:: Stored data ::
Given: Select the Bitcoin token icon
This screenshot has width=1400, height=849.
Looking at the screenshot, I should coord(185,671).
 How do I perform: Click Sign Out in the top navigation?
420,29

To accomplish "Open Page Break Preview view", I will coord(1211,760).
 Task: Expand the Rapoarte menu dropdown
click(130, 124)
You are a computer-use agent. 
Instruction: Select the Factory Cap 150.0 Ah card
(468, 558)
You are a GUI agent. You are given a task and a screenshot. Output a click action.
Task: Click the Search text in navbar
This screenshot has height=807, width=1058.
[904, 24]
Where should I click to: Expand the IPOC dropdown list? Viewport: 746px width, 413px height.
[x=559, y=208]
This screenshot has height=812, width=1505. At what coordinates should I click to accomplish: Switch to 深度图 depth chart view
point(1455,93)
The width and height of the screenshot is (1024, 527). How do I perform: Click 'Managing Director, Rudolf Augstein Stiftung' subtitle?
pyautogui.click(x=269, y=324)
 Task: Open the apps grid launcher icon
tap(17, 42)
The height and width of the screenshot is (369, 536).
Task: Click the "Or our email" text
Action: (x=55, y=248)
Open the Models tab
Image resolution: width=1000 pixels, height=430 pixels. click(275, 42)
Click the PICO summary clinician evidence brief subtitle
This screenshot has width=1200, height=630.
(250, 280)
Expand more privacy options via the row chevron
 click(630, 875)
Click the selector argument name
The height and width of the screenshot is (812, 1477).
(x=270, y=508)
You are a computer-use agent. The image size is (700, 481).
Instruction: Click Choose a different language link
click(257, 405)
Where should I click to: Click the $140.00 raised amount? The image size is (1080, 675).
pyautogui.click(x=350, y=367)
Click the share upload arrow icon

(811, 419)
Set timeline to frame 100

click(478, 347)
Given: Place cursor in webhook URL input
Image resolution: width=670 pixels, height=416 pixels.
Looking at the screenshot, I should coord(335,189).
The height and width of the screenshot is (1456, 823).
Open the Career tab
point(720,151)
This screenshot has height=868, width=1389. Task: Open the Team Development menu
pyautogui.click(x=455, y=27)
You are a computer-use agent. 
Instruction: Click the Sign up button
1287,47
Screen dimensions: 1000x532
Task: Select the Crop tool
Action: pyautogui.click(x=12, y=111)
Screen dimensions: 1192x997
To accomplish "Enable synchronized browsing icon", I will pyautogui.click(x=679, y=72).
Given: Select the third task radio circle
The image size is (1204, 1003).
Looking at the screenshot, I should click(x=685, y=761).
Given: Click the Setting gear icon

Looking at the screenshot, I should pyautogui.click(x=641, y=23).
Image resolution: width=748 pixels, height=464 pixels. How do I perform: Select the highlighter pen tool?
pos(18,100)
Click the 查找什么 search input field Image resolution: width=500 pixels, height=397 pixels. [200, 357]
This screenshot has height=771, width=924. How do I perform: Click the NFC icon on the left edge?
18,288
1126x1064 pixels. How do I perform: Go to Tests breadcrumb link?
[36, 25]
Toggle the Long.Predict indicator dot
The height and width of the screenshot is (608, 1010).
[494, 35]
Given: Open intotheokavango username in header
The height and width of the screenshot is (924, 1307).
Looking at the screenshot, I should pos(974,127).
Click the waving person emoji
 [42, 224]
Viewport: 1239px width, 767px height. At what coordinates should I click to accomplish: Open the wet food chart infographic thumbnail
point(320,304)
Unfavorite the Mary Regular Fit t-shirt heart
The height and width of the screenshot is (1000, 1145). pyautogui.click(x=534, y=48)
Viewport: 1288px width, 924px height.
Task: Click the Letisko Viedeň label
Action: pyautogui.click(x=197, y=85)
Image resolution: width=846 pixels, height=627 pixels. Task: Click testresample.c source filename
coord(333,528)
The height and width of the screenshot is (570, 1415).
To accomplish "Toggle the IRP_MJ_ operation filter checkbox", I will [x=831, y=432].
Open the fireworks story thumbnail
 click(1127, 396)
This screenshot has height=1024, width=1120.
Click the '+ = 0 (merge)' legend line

:: Work task ::
Look through the records and gather each line with the word "will".

:: Written answer ::
To accomplish "Open Page Break Preview view", I will coord(1211,760).
To accomplish "Enable synchronized browsing icon", I will pyautogui.click(x=679, y=72).
To accomplish "Toggle the IRP_MJ_ operation filter checkbox", I will [x=831, y=432].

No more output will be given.